How to legally sue a customer for nonpayment of service?
By Trinity Hanson, Updated: 2023-03-22 (published on 2022-12-06)
Non-paying clients are an irritating scenario that most businesses find themselves facing sooner or later. Initially, you just assume the client hasn’t read the invoice yet. Then you consider that it may have slipped their mind. So you send reminders that are followed by either a vague reply or no response at all. So you start getting nervous and begin to consider the possibility that the customer is incapable or unwilling to make the payment.
Let’s explore how these situations can negatively affect your business and what legal actions you can take to resolve the issue.
What Non-Payment of Services really cost?
When customers miss payments, your finances are impacted on multiple levels. First of all, providing services involves costs. Let’s say you are a dentist running a private practice. Every month you incur numerous expenses, such as medical equipment, office supplies, and maintenance, as well as the salary you pay to your anesthesiologist and receptionist or the monthly fees charged by your accountant.
The revenues you earn from each client help you cover these costs and generate a profit. When one client doesn’t pay, the costs you incurred to serve that client don’t magically disappear. Such a scenario is particularly worrisome when multiple clients don’t pay or when the services you provide are very expensive. In some cases, you also risk not being able to pay your suppliers and employees, which in turn can exacerbate relations with them.
Is your client really trying to avoid the payment?
Before legally suing, you must take all the steps to make sure that your client is indeed trying to avoid paying the bill, either because he can’t or because he won’t. Ask yourself the following questions before taking any legal action.
- Did you send the invoice to the right person? When your client is a medium-sized or large company, there is a chance you made a mistake and sent the invoice to somebody who is not in charge of paying suppliers.
- Did you send the invoice through the right channel? Your customer may have told you earlier that he wanted you to sell invoices by email, but you forgot and sent one by post.
- Did you clearly define the scope of work, and did you provide the agreed service in its entirety? Maybe, there was an earlier misunderstanding, and your client is waiting for additional work on your part before considering your services delivered.
Read More: Contract Redlining: What, why, when, how?
Sending Gentle Reminders and Considering the Cost of Legally Suing
Once you determine that you delivered the full service and followed all the necessary bureaucratic procedures, you should consider sending 2 or 3 gentle reminders before taking legal action. Not all clients that don’t pay immediately are malicious or broke. Some may have genuinely forgotten to pay. Others may have sent a bank transfer to the wrong bank account and are waiting for the bank to send the money back before processing the money back.
Sending a few polite messages and reminding your clients of the payment can help you assess their intentions.
Now, let’s assume your client is still unresponsive or vague after receiving these light reminders. Here is the last you should ask yourself before suing: is the cost of non-paid services higher than the cost of taking legal action?

^^^^^^^^^^^^^^^^

ACTION ITEM A: In the article on suing a customer for nonpayment, why should a business send 2 or 3 gentle reminders before taking legal action? Answer in one to three sentences.
ACTION ITEM B: Carry the article on suing a customer for nonpayment forward, starting right after its last sentence.

SUPPLIED MATERIAL:
^^^^^^^^^^^^^^^^

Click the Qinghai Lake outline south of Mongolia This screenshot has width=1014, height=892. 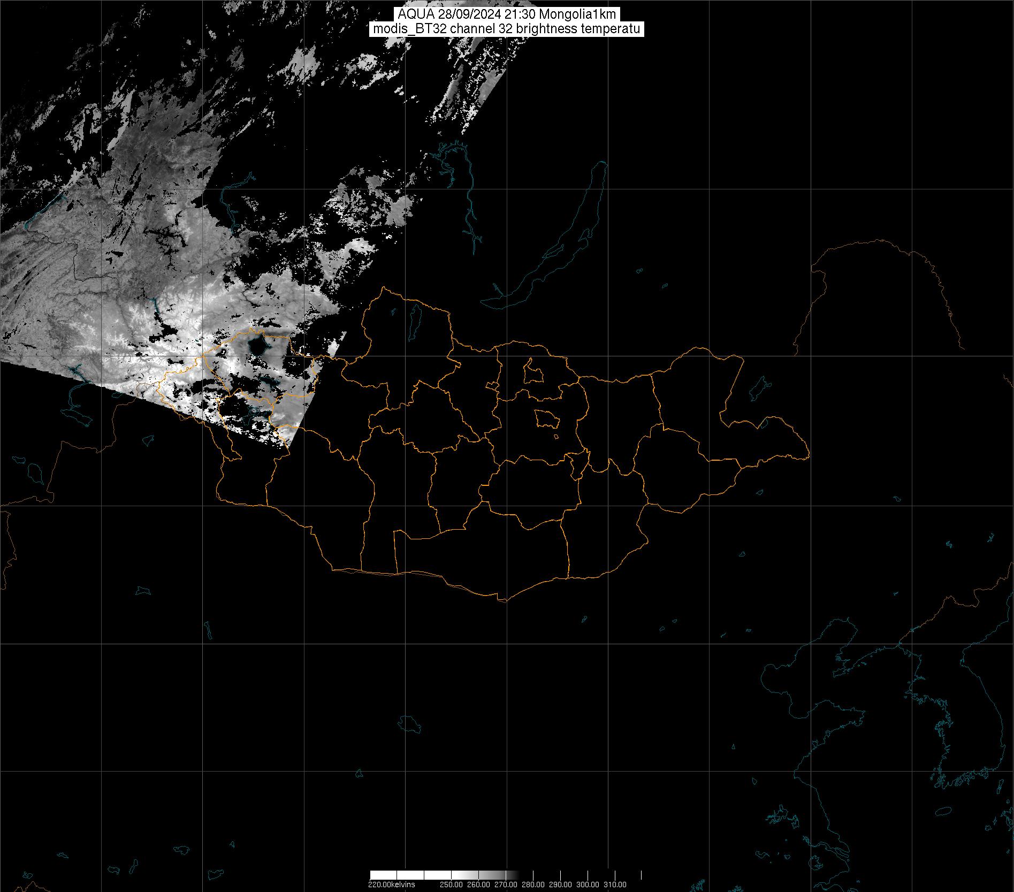[x=409, y=725]
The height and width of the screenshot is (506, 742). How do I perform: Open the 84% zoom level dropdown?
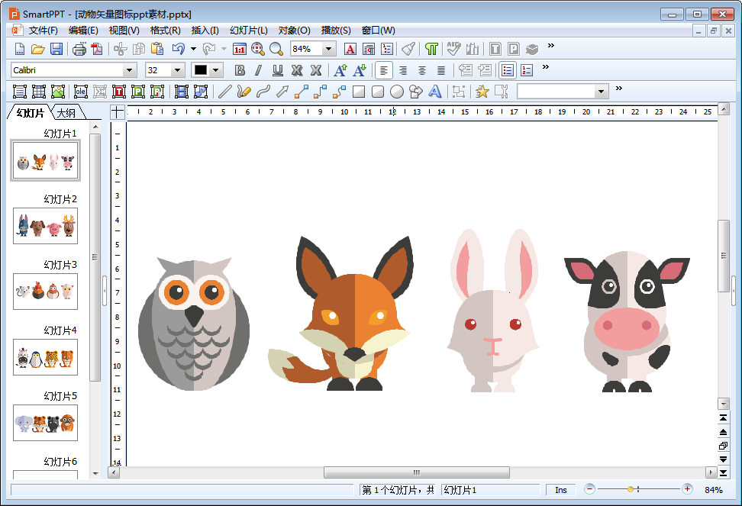click(329, 49)
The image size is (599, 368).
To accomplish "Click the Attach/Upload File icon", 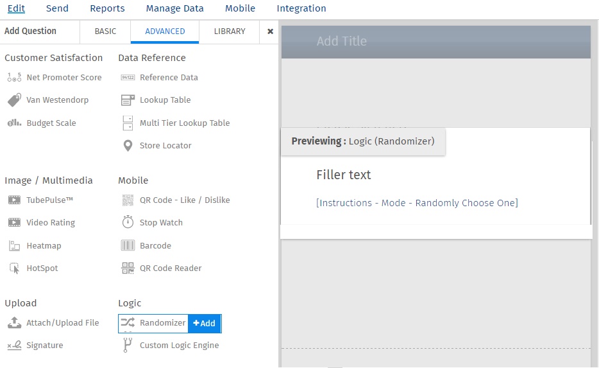I will [14, 323].
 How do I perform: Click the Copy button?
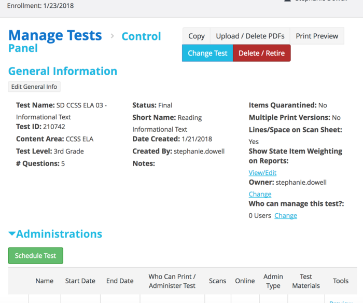196,36
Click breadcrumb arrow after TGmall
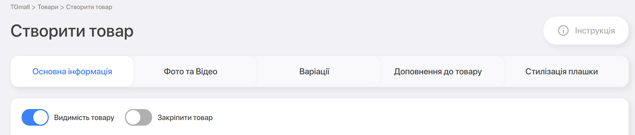Image resolution: width=635 pixels, height=135 pixels. pos(34,7)
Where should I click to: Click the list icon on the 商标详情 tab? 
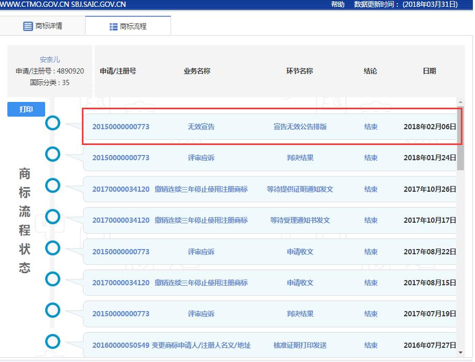click(28, 25)

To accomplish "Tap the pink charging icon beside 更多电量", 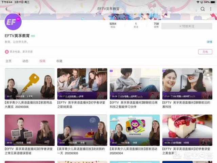I will pos(6,52).
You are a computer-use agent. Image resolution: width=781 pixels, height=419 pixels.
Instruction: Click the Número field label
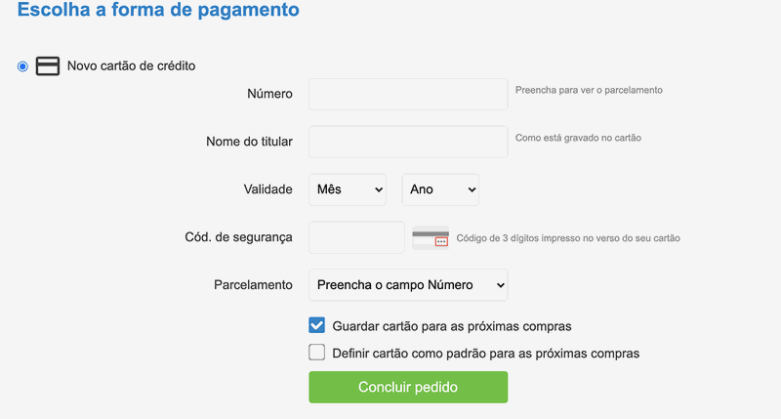click(270, 94)
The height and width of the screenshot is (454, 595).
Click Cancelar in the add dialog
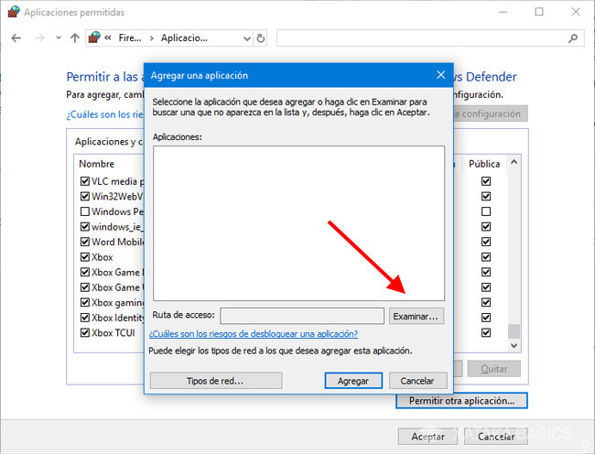tap(417, 381)
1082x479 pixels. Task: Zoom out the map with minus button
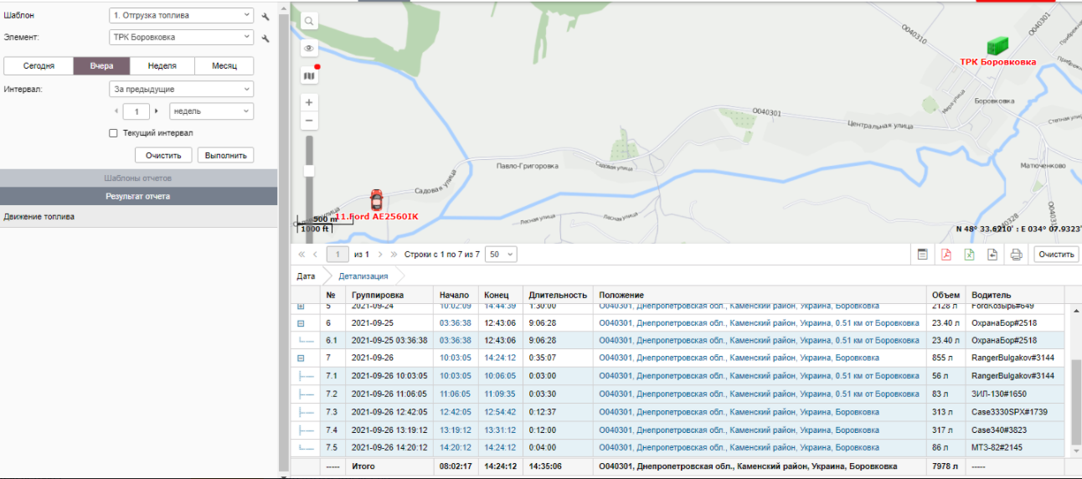309,121
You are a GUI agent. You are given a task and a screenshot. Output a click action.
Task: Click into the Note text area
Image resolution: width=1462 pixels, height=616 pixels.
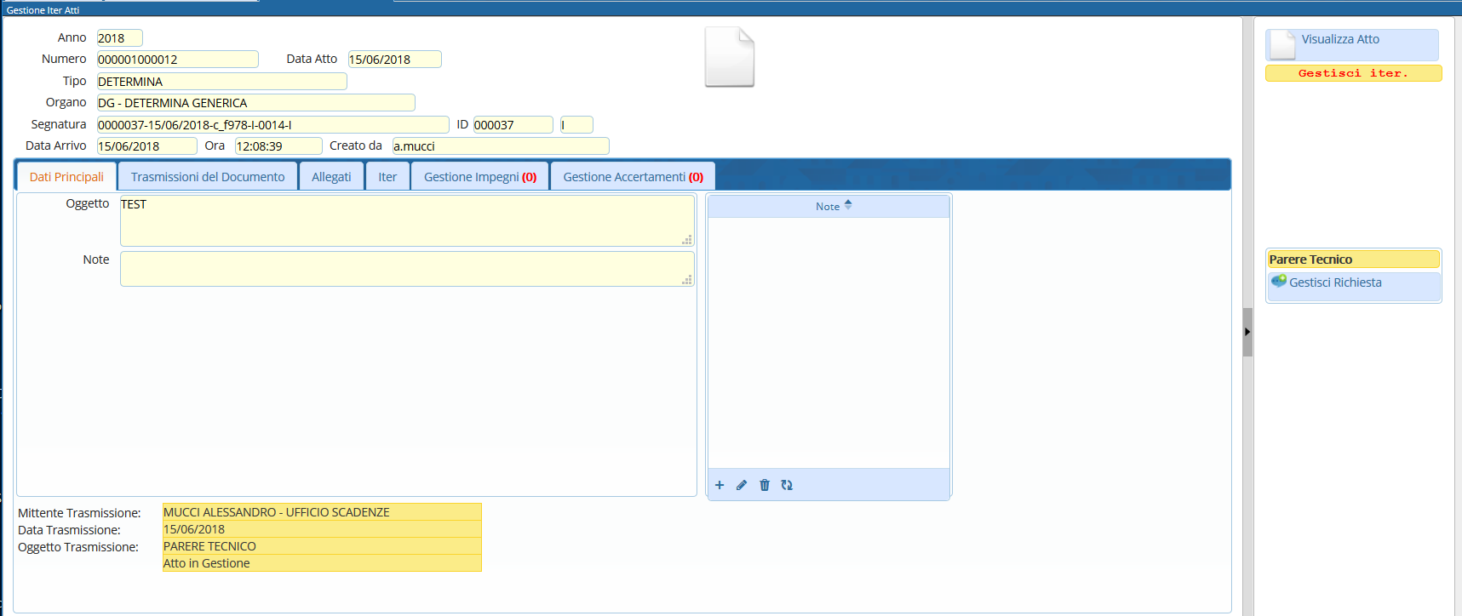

^^^^^^^^^^^^^^^^

ANSWER BOX A: Not every client who fails to pay right away is malicious or broke. Some have genuinely forgotten, and others may have sent a bank transfer to the wrong account and are waiting for the money to come back. A few polite reminders help you judge what the client intends.

ANSWER BOX B:
Unfortunately, filing a lawsuit involves various expenses. While it’s true that the losing party of a case usually has to cover these costs, there is no guarantee you will win it, and there is always a small risk you may lose and be forced to pay your client’s defense costs.
You should keep your emotions out when doing this assessment should be done without emotions. As angry as you may be at your client, your primary responsibility is to do what’s best for your business, and sometimes the best financial decision is to let go.
This also applies to more mundane situations. Let’s say your landlord agreed verbally to pay for monthly cleaning services before you moved in. A month after, they act as if the agreement never happened. You may consider suing your landlord, but make sure you have some convincing proof that such verbal agreement happened, or you may very well end up paying for both a new fridge and a high legal bill.
Time to Legally Sue: Here Are The Main Steps to Take
There are many cases in which legal suing is the right thing to do. In these scenarios, the financial damage may be too high, and you find yourself forced to do everything you can to get that money. Here is a step-by-step guide.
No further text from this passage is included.